Historical population
| Census | Pop. | Note | %± |
| 1880 | 103 |  | — |
| 1890 | 224 |  | 117.5% |
| 1900 | 384 |  | 71.4% |
| 1910 | 461 |  | 20.1% |
| 1920 | 449 |  | −2.6% |
| 1930 | 426 |  | −5.1% |
| 1940 | 416 |  | −2.3% |
| 1950 | 515 |  | 23.8% |
| 1960 | 658 |  | 27.8% |
| 1970 | 988 |  | 50.2% |
| 1980 | 1,214 |  | 22.9% |
| 1990 | 1,278 |  | 5.3% |
| 2000 | 1,523 |  | 19.2% |
| 2010 | 1,591 |  | 4.5% |
| 2020 | 1,521 |  | −4.4% |
U.S. Decennial Census

===2020 census===
As of the 2020 census, Herscher had a population of 1,521, with 607 households and 402 families. The population density was 838.94 PD/sqmi. There were 643 housing units at an average density of 354.66 /sqmi.

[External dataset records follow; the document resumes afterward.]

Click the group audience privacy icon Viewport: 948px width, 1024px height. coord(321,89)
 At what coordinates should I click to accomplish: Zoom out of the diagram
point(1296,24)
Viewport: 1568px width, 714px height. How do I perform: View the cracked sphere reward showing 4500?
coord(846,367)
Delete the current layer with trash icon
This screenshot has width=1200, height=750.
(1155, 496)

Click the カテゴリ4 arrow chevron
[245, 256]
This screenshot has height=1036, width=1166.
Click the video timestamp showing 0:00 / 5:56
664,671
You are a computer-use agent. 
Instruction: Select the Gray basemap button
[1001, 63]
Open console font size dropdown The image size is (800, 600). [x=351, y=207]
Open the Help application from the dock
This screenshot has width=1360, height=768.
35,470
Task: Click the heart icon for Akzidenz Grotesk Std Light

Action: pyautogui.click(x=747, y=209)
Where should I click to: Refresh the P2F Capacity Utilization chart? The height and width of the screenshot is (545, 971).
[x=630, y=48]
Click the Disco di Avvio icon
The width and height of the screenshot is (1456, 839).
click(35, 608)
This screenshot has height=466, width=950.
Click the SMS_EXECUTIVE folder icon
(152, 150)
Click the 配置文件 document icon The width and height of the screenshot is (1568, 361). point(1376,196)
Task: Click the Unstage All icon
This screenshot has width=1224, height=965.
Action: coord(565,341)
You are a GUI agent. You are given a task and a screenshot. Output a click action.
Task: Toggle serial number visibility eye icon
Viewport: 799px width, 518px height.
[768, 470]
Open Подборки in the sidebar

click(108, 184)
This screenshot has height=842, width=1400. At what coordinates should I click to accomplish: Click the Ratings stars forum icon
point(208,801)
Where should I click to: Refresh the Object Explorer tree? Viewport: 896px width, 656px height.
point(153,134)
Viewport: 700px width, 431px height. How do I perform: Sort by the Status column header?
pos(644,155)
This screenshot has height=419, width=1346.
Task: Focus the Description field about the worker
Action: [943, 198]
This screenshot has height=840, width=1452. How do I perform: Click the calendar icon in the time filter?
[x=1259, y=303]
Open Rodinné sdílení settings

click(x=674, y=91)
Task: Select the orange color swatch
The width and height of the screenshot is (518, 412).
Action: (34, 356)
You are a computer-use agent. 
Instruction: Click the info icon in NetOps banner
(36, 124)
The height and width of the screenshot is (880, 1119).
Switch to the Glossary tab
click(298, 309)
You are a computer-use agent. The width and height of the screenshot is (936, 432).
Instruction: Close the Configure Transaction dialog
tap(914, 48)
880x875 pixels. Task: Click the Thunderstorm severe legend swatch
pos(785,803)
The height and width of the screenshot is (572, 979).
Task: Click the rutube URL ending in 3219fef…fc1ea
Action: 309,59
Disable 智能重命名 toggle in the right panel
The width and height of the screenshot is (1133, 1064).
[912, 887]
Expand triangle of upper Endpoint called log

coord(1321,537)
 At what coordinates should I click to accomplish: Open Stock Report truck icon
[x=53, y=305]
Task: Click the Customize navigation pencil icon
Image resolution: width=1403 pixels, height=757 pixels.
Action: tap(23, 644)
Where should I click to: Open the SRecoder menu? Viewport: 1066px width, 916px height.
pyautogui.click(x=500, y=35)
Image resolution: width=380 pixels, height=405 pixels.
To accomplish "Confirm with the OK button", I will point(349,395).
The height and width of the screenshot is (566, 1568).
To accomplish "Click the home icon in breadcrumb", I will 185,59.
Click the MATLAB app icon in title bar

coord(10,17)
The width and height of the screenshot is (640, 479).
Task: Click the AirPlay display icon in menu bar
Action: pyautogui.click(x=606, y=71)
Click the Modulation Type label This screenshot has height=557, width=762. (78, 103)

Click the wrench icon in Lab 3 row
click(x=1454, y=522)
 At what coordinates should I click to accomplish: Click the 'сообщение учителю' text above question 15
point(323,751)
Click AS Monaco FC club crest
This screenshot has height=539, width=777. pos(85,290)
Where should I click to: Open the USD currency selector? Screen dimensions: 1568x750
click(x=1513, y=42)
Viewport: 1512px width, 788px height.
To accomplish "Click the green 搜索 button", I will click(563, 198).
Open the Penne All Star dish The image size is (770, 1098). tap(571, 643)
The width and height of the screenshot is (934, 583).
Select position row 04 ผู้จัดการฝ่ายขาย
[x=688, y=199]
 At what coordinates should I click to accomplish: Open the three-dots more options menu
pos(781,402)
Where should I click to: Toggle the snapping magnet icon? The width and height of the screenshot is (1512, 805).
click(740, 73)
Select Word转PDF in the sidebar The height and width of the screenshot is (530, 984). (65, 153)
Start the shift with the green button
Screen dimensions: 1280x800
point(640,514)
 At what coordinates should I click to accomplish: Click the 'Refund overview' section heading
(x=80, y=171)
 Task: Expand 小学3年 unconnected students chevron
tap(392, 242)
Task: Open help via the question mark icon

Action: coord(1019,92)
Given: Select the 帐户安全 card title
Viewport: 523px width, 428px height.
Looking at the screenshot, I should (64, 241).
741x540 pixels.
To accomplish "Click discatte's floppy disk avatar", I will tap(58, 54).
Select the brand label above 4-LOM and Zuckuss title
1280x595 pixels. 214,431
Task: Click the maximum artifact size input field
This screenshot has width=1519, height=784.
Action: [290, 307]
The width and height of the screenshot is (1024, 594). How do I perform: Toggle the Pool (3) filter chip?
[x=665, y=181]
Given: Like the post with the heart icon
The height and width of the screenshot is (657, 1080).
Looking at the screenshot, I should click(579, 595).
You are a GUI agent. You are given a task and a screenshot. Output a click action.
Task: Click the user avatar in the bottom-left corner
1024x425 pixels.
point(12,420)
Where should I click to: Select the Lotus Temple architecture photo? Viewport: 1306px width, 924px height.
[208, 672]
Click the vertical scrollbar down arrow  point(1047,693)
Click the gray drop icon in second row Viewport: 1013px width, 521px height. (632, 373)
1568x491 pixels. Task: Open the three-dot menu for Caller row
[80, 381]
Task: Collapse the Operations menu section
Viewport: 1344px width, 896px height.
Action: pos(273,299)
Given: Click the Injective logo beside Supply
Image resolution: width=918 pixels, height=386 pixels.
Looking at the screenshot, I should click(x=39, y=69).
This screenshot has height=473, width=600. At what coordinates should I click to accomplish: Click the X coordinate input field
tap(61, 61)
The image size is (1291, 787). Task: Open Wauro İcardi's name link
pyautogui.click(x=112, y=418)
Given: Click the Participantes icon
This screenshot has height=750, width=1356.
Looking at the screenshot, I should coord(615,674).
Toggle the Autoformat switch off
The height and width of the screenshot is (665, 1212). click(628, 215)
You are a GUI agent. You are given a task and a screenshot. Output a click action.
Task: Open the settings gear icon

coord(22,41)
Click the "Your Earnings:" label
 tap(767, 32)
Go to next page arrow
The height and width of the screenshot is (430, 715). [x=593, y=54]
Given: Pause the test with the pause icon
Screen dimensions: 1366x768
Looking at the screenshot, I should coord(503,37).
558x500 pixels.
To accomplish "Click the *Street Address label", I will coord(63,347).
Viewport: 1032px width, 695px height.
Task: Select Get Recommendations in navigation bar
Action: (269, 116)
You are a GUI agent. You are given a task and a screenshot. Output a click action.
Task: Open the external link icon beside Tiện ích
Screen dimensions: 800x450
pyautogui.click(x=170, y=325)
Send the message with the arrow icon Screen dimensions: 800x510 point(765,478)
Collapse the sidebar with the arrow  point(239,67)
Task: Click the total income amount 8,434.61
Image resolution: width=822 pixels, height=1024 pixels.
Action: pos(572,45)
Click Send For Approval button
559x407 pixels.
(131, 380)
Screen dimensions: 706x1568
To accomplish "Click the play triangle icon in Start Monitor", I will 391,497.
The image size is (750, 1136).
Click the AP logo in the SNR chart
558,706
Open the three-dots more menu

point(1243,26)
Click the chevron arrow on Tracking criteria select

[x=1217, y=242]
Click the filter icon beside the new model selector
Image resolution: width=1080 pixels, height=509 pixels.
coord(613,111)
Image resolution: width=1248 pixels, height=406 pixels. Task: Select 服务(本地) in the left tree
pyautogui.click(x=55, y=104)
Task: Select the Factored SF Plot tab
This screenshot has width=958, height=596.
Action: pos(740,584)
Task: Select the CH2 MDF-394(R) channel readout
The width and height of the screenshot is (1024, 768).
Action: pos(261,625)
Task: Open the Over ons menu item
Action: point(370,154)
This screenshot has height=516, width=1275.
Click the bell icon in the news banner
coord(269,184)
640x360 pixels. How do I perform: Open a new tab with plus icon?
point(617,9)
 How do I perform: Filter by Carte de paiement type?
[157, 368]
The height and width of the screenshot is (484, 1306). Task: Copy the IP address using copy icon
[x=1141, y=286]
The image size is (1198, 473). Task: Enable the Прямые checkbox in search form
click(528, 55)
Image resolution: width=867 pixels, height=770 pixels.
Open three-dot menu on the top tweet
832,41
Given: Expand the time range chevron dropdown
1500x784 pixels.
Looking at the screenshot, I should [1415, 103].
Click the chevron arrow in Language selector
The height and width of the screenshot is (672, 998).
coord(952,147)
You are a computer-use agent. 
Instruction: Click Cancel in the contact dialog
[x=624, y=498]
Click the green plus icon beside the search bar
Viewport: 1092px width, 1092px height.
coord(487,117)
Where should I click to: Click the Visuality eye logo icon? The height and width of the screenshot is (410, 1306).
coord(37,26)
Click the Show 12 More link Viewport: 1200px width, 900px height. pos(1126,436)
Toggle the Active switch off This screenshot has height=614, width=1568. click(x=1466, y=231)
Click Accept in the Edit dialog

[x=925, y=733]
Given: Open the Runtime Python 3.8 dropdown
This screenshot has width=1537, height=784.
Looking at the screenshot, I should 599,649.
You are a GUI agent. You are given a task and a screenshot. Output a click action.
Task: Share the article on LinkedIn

The median age was 40.0 years. 23.7% of residents were under the age of 18 and 19.9% were 65 years of age or older. For every 100 females, there were 94.8 males; for every 100 females age 18 and over, there were 90.5 males age 18 and over. 0.0% of residents lived in urban areas, while 100.0% lived in rural areas.

Of the 607 households, 31.1% had children under the age of 18 living in them. 52.1% were married-couple households, 14.0% were households with a male householder and no spouse or partner present, and 26.0% were households with a female householder and no spouse or partner present. About 26.2% of households were made up of individuals, and 17.8% had someone living alone who was 65 years of age or older. The average household size was 3.01 and the average family size was 2.43.

Of the housing units, 5.6% were vacant. The homeowner vacancy rate was 0.2% and the rental vacancy rate was 12.1%.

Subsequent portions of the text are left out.